* INSTRUCTIONS TO FOLLOW: Please repeat the lines below, exactly and only, from the one that holds "Lightning Blackjack (564, 1393)" through the one that holds "افضل شركة كشف".

* RECORDS:

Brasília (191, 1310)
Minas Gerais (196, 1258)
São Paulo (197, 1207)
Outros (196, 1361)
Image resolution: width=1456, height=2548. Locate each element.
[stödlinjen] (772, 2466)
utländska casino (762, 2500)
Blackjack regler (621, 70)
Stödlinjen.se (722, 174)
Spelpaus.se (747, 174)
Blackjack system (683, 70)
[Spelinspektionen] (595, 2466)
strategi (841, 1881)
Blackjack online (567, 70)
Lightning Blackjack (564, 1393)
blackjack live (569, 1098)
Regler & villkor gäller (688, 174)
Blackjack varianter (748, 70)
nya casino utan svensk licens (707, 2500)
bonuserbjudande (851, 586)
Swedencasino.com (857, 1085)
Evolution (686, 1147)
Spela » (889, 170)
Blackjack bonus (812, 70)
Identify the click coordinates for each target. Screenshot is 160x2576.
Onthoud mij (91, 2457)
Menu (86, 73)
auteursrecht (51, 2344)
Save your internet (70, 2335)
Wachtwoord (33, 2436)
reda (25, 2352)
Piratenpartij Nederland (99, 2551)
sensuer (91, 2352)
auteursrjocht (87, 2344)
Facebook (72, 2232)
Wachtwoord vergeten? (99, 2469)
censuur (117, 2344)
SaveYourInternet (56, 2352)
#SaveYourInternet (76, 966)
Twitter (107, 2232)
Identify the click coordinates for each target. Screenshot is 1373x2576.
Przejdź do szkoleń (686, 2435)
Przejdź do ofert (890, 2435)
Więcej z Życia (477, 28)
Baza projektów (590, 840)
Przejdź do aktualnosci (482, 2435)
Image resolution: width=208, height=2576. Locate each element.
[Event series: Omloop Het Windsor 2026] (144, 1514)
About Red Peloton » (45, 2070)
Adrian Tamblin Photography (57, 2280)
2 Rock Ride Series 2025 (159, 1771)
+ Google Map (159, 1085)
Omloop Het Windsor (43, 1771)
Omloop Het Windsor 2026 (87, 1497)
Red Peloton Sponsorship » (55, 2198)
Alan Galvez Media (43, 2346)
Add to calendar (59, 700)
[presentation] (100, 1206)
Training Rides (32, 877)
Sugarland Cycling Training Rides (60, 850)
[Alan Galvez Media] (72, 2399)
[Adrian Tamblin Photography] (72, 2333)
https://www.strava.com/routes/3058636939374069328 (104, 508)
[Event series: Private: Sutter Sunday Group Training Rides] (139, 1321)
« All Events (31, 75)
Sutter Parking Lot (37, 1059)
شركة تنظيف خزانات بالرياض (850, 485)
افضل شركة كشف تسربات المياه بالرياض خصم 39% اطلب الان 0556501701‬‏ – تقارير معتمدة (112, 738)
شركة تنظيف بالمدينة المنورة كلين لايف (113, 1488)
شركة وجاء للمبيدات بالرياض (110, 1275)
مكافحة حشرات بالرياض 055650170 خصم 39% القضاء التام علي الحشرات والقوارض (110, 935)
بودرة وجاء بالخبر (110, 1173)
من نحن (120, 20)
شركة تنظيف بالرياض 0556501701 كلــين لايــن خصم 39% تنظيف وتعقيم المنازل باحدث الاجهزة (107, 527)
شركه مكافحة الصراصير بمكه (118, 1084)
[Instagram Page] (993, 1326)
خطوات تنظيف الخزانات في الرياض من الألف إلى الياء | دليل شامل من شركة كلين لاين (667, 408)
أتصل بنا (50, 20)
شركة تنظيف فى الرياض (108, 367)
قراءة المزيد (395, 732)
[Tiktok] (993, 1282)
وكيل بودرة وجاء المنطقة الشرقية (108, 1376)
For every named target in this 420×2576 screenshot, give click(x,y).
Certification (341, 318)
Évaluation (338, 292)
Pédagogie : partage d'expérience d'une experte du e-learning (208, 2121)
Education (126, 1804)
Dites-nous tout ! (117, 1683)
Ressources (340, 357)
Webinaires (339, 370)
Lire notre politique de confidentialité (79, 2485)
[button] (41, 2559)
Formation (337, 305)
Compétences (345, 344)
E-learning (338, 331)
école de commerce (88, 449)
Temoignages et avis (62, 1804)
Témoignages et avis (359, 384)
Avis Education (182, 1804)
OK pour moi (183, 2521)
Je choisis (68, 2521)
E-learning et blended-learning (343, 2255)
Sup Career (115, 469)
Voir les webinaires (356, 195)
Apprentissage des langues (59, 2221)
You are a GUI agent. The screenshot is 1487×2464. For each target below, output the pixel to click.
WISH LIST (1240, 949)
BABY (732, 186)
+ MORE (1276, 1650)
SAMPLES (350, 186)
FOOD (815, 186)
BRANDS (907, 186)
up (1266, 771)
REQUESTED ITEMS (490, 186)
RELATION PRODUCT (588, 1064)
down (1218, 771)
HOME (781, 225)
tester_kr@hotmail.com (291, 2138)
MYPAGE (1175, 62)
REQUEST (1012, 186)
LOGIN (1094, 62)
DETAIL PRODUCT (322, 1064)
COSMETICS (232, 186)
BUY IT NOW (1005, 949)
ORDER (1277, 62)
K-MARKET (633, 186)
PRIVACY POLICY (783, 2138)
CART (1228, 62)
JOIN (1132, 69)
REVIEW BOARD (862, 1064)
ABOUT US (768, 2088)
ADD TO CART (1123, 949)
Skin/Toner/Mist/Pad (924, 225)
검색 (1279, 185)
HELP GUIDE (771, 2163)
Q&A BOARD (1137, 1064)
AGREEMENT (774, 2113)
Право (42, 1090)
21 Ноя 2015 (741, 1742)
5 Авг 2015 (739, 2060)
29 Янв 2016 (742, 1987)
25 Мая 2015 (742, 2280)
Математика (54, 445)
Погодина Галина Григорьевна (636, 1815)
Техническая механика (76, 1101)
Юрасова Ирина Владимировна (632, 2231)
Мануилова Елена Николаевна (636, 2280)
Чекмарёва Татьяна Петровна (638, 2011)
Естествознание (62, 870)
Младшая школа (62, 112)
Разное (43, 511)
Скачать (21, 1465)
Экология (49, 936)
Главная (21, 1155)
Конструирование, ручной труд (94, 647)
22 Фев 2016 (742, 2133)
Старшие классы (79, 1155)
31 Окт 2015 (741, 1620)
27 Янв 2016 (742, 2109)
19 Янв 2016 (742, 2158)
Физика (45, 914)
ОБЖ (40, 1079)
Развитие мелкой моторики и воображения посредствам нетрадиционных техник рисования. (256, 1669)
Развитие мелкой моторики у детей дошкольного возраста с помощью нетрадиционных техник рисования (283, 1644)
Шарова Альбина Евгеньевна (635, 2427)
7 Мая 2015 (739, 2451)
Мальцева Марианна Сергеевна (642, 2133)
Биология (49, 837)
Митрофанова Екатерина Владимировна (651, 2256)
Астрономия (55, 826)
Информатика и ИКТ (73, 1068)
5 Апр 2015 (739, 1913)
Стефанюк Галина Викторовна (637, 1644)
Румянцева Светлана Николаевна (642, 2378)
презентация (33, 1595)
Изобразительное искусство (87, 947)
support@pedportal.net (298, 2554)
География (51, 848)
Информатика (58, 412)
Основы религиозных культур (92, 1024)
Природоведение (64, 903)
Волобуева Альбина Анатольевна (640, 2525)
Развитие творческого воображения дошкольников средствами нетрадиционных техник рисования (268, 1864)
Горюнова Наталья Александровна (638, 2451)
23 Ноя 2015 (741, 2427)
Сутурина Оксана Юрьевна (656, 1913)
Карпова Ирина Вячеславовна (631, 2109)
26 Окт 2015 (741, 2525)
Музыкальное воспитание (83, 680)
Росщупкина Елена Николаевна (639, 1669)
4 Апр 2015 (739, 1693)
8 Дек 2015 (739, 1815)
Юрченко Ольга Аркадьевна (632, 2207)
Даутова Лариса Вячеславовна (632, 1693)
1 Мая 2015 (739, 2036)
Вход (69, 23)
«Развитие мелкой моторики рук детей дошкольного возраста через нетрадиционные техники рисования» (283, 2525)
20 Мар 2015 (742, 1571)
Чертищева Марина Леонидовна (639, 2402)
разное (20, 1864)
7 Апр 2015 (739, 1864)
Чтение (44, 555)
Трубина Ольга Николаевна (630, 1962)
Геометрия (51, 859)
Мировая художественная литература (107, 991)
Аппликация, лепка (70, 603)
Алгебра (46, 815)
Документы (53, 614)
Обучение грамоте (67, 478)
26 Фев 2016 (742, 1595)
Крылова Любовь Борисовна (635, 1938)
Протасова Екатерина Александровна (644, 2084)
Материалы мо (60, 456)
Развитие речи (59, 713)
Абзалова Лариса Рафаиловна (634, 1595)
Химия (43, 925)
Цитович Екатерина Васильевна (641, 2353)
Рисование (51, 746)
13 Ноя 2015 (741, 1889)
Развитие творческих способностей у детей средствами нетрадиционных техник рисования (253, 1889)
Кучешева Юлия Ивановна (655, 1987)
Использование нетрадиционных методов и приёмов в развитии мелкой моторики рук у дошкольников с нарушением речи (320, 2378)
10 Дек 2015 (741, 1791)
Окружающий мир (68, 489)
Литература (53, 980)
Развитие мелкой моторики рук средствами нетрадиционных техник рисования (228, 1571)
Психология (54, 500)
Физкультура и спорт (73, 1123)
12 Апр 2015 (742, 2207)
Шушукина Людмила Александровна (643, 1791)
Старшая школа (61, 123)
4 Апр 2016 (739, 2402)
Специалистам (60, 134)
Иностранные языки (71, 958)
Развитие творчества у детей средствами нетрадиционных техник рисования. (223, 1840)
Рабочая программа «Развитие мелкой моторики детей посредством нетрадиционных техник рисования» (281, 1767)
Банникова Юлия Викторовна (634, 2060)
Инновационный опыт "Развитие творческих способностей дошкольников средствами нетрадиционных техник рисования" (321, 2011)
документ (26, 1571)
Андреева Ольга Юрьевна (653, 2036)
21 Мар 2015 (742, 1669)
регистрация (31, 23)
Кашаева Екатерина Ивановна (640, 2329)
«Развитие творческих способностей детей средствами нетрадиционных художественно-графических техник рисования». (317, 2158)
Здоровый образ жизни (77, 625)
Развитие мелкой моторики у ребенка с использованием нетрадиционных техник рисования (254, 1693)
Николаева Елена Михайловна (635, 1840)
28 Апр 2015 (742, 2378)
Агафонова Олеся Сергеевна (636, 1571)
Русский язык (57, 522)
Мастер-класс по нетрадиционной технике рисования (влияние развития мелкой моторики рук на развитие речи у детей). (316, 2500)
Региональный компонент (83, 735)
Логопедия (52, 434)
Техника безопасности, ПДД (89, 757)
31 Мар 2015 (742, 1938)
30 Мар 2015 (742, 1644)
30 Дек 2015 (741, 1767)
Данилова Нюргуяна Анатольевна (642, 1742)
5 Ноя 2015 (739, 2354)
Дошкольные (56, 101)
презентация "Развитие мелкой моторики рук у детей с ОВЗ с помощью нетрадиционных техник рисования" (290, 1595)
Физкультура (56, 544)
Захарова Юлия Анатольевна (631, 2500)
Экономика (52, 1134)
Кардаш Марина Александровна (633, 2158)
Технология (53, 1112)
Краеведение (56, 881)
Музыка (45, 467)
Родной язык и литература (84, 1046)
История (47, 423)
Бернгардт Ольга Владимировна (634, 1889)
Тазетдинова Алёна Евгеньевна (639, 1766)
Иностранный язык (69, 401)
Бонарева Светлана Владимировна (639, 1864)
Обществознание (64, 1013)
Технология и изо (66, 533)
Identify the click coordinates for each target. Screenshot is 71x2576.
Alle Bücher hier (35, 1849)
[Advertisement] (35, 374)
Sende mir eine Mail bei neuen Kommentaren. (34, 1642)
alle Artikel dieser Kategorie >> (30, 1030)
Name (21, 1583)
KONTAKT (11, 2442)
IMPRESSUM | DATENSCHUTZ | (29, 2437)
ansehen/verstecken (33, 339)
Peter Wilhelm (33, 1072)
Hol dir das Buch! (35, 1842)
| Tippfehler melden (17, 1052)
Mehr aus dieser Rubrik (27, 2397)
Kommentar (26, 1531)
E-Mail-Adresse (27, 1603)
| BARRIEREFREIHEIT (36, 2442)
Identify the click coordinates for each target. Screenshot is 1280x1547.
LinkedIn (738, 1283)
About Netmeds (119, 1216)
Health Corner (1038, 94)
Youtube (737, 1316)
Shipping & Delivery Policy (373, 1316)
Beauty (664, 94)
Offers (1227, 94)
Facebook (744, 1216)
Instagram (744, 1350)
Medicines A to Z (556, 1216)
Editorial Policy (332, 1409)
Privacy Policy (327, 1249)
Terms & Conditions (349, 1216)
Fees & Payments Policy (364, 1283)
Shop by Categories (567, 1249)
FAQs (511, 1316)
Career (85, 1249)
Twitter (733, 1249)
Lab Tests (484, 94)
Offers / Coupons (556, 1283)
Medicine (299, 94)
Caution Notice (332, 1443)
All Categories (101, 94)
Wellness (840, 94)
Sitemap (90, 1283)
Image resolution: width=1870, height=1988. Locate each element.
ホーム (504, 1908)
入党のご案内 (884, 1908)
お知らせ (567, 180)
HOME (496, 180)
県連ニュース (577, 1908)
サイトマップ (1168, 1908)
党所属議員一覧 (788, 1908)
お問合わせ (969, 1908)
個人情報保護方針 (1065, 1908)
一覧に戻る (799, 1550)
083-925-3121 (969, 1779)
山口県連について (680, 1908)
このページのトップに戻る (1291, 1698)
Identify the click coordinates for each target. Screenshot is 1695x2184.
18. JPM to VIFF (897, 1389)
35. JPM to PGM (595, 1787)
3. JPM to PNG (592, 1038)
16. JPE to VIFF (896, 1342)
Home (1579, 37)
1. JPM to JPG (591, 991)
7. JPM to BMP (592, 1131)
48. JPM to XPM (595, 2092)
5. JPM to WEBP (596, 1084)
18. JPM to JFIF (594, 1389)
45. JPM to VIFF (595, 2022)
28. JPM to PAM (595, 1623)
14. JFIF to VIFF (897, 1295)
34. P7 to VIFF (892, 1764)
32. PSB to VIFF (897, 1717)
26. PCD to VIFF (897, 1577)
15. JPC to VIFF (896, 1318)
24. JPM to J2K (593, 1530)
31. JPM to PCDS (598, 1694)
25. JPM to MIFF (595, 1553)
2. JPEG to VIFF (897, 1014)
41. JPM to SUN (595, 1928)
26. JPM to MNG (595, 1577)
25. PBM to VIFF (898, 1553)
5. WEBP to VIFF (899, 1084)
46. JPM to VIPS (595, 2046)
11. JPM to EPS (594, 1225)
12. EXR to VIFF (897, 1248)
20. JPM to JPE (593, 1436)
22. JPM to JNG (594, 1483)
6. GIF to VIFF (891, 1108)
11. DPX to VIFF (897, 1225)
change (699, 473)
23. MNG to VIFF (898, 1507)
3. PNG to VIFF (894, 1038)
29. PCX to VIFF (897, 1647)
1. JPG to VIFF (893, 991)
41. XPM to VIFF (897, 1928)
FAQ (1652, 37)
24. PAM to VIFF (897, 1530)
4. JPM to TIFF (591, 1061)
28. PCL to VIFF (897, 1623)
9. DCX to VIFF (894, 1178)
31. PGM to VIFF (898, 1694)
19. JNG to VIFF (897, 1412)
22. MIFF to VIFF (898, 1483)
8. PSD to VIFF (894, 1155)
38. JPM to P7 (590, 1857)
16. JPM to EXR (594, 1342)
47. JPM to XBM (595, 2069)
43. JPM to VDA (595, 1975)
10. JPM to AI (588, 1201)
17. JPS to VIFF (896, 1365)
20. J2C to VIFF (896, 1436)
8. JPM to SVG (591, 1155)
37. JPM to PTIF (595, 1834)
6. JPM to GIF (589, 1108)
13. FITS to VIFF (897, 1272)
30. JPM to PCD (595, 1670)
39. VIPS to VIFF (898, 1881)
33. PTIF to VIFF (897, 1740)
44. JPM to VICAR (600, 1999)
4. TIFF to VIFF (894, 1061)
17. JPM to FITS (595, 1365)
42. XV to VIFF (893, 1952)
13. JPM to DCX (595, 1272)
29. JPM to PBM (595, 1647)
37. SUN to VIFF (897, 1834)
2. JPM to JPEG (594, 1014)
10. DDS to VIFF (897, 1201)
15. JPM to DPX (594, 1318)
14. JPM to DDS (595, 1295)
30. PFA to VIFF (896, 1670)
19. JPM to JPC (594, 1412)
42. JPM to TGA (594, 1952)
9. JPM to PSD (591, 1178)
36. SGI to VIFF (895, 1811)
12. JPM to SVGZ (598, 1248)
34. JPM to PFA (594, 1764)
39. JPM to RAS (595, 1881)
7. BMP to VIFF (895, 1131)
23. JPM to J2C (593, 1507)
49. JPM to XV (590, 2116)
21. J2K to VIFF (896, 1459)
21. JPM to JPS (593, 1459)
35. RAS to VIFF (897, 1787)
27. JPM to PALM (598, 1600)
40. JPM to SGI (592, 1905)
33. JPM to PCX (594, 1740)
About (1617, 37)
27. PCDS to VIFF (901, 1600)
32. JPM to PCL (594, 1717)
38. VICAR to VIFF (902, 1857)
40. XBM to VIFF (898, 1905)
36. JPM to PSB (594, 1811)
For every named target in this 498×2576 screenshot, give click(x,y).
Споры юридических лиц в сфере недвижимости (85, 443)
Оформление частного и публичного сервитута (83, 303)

* ANSWER TO THE EXERCISE:
Lightning Blackjack (564, 1393)
blackjack live (569, 1098)
Regler & villkor gäller (688, 174)
Blackjack varianter (748, 70)
nya casino utan svensk licens (707, 2500)
bonuserbjudande (851, 586)
Swedencasino.com (857, 1085)
Evolution (686, 1147)
Spela » (889, 170)
Blackjack bonus (812, 70)
Identify the click coordinates for each target. Screenshot is 160x2576.
Onthoud mij (91, 2457)
Menu (86, 73)
auteursrecht (51, 2344)
Save your internet (70, 2335)
Wachtwoord (33, 2436)
reda (25, 2352)
Piratenpartij Nederland (99, 2551)
sensuer (91, 2352)
auteursrjocht (87, 2344)
Facebook (72, 2232)
Wachtwoord vergeten? (99, 2469)
censuur (117, 2344)
SaveYourInternet (56, 2352)
#SaveYourInternet (76, 966)
Twitter (107, 2232)
Identify the click coordinates for each target. Screenshot is 1373x2576.
Przejdź do szkoleń (686, 2435)
Przejdź do ofert (890, 2435)
Więcej z Życia (477, 28)
Baza projektów (590, 840)
Przejdź do aktualnosci (482, 2435)
Image resolution: width=208, height=2576. Locate each element.
[Event series: Omloop Het Windsor 2026] (144, 1514)
About Red Peloton » (45, 2070)
Adrian Tamblin Photography (57, 2280)
2 Rock Ride Series 2025 (159, 1771)
+ Google Map (159, 1085)
Omloop Het Windsor (43, 1771)
Omloop Het Windsor 2026 (87, 1497)
Red Peloton Sponsorship » (55, 2198)
Alan Galvez Media (43, 2346)
Add to calendar (59, 700)
[presentation] (100, 1206)
Training Rides (32, 877)
Sugarland Cycling Training Rides (60, 850)
[Alan Galvez Media] (72, 2399)
[Adrian Tamblin Photography] (72, 2333)
https://www.strava.com/routes/3058636939374069328 (104, 508)
[Event series: Private: Sutter Sunday Group Training Rides] (139, 1321)
« All Events (31, 75)
Sutter Parking Lot (37, 1059)
شركة تنظيف خزانات بالرياض (850, 485)
افضل شركة كشف تسربات المياه بالرياض خصم 39% اطلب الان 0556501701‬‏ – تقارير معتمدة (112, 738)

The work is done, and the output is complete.